Florestas da área de assentamento dos indígenas kadiweu são cortadas para atender a crescente demanda do pólo siderúrgico instalado na cidade de Corumbá, no coração do Pantanal, denunciou ao Terramérica o presidente da organização não-governamental Ecologia e Ação, Alessandro Menezes. A companhia MMX, que desde 2007 produz aço e ferro-gusa em Corumbá, já sofreu uma interdição por usar carvão ilegal e continua operando graças a uma liminar. As autoridades ambientais apreenderam, por duas vezes, carvão procedente de florestas nativas e destinado à siderúrgica. Antes de instalar-se, a MMX assinou com a promotoria e o governo do Estado um compromisso de que iria adquirir carvão apenas de áreas reflorestadas. Por violar várias vezes o acordo, recebeu multa de R$ 1 milhão.

A demanda do pólo siderúrgico de Corumbá, que reúne outras quatro grandes empresas, supera amplamente o carvão vegetal que se possa produzir por projetos de reflorestamento próximos, segundo Sonia Hess, professora da Universidade Federal do Mato Grosso do Sul. Assim, cerca de 3,5 mil toneladas de árvores nativas são convertidas em carvão diariamente.
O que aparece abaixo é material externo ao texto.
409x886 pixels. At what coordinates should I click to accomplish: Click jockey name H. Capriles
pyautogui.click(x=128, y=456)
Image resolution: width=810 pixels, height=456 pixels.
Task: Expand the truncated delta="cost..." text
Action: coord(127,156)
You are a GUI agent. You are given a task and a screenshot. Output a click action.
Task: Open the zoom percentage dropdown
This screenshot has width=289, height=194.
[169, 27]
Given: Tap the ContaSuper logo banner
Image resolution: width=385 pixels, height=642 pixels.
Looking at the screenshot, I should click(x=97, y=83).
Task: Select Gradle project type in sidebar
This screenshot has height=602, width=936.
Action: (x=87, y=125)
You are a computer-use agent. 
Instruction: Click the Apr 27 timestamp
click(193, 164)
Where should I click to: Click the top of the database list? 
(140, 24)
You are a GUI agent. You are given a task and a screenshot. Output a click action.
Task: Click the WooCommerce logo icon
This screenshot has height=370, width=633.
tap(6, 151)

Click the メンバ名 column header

Além disso, as autoridades ambientais garantem que florestas nativas matogrossenses também abastecem siderúrgicas do vizinho Estado de Minas Gerais.

Esse setor industrial já é conhecido por ter devastado extensas florestas em Minas Gerais e de repetir o dano na Amazônia oriental, após a exploração das imensas reservas de minério de ferro da Serra de Carajás, no Pará. As carvoarias aproveitam que parte do território kadiweu “está em litígio, ainda ocupado por fazendeiros”, apesar de seu reconhecimento como terra indígena, explicou Menezes. Também estão ameaçadas áreas de outro povo autóctone do Pantanal, o terena, acrescentou.

Em Taunay, uma das áreas dos terena, o desmatamento se acelerou nos últimos tempos, diante da possibilidade futura de sua demarcação e entrega da posse indígena, disse Lisio Lili, membro dessa comunidade que foi dirigente local da Fundação Nacional do Índio (Funai). Carvão e pecuária são os interesses que cortam a floresta, afirmou. “Estamos fazendo um mapa dos povos indígenas do Pantanal”, para recolher sua memória e a realidade dessas comunidades, além de conhecer suas perspectivas futuras, em termos de ameaças, como o desmatamento e o avanço de monoculturas, além de possível desenvolvimento produtivo e educacional, informou ao Terramérica. Os ambientalistas “são nossos aliados”, destacou. A defesa do Pantanal é parte das prioridades governamentais.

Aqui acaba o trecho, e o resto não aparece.